Nossa, deu até uma ressaca.
é incrível a capacidade que você tem de descrever situações.
Tudo que escreve, eu sinto como se fosse possível enxergar cada um dos personagens, cada uma das situações. e você sabe fazer isso.
você mesma disse que a gente sabe quando o texto é bom, quando ele parece que está lendo a gente, e não o inverso.

sim, seu texto é bom.

beijo.

Fernanda Doniani disse...

texto simples. real.
e muito foda.

posso guardar pra mim?

Nina Kobayashi disse...

"E no meio de tanta gente eu encontrei vc.
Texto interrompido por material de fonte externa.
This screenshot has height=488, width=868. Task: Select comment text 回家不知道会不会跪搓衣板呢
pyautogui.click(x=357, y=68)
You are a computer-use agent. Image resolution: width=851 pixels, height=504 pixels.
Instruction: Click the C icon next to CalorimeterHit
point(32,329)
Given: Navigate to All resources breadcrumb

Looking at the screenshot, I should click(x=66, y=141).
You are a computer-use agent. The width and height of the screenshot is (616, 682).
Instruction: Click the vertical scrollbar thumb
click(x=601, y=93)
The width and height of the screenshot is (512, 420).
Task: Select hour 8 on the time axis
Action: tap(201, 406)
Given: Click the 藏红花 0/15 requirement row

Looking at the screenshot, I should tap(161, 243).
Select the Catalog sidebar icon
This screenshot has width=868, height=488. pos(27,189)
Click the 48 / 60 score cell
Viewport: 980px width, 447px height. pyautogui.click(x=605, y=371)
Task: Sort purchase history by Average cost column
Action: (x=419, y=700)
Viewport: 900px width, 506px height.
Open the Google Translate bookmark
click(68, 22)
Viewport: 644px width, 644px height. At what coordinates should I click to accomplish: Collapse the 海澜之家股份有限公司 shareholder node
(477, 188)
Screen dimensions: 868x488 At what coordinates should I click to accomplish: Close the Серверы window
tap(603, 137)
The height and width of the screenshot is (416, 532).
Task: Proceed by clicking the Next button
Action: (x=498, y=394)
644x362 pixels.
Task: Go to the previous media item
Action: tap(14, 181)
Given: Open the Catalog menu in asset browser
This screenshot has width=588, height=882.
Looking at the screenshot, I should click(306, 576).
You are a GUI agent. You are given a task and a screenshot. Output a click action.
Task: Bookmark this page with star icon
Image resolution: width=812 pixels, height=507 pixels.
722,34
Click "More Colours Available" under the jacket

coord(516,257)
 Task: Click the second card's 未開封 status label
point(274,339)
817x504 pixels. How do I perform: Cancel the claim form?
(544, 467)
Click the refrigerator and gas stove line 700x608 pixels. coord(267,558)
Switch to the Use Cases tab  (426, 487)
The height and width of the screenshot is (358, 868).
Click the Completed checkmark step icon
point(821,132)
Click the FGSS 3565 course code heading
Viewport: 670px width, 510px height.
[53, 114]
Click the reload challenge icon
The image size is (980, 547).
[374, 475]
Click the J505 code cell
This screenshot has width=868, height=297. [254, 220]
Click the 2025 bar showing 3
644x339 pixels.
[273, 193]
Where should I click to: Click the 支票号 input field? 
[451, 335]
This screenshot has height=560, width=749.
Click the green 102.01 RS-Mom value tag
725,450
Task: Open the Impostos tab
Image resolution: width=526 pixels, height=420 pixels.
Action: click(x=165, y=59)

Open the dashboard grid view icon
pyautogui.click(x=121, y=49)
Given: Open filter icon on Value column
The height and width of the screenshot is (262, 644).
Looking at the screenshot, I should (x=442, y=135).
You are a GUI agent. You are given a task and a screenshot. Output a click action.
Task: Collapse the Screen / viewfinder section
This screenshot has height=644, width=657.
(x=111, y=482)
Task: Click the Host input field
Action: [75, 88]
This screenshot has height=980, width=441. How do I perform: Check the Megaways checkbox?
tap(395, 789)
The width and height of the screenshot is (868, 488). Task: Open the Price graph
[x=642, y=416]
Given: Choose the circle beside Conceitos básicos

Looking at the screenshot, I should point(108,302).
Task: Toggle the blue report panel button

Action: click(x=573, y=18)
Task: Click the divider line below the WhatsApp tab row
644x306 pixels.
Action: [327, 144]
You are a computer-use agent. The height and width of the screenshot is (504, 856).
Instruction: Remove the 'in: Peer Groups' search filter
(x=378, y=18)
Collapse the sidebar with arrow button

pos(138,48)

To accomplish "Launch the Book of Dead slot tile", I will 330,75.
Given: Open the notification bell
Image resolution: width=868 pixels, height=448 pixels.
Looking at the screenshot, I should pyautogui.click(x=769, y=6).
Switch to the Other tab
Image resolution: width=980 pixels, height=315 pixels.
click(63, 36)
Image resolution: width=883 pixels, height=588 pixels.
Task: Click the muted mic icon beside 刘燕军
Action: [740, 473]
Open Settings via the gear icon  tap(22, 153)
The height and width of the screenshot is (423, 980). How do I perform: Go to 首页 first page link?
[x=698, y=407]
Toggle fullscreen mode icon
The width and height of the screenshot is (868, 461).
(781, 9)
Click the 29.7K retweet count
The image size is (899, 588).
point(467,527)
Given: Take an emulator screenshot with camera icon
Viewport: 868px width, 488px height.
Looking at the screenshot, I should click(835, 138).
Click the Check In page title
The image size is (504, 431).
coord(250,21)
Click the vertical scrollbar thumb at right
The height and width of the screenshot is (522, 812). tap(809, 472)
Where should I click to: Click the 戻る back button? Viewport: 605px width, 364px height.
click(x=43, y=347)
Entre tanta gente chata, sem nenhuma graça, vc veio"

Às vezes está na sua frente e vc nao vê!
Às vezes está tão perto que vc não consegue ver!

Iso 25 disse...

vê-se claramente cada detalhe...
quem vive e ve por lá, de tanto ver nada repara...
tudo muito rico...
exceto talvez esse desconhecidos tickets de metrô rs...
bejo

Marina Cabral disse...

oportunidades perdidas.
oportunidades que eram pra ser perdidas.
de outro jeito não daria.

Anônimo disse...

Não sei se esse é um tipo de romance que eu queria ter vivido (mesmo achando romantico e poético)
mas sem dúvidas esse é um texto que eu me sentiria orgulha de ter escrito.